I began thinking about this question when I saw an Entertainment Weekly headline reading, “Oprah promises to reveal family secrets.” Upon further Google research I discovered that today, Jan. 24, Oprah promised to announce on her talk show “something so shocking and groundbreaking about her family life that not even she was in on it until somewhat recently.” She was quoted as saying in a promo for the episode, “[I] was given some news that literally shook me to my core. This time, I’m the one being reunited. I was keeping a family secret for months, and on Monday you’re going to hear it straight from me.”

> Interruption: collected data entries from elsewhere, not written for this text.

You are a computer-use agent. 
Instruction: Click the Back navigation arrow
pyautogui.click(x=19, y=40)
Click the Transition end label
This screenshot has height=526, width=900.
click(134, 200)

When I saw this I was somewhat shocked. Is this what needs to be done to continue obtaining large viewership? I will admit I am just as intrigued as anybody else at the prospect of getting to hear a celebrity’s family gossip, but I have to wonder at the ethical implications of this kind of PR.
I think it is her right to share or not share any information about her personal life, but when such information is used as a PR angle, that’s when I think you toe the ethical line.
Has Oprah used this tactic in the past? I feel like she has not. I think that a more positive type of PR can be achieved by proactive action and person-to-person audience communication instead of just giving away “family secrets.” She’s shown she can achieve this. Oprah should look to herself as an example and, instead of using cheap tricks for her talk show, use a more professional PR tactic.
In the sports and entertainment field it can be easy to use sensational news to garner attention for a client. However, there are different, more positive ways like fundraising and political activism that can potentially be just as successful.
Do you think it is a smart move using family secrets as an enticement for viewers? Do you think this calls into question any PR ethics?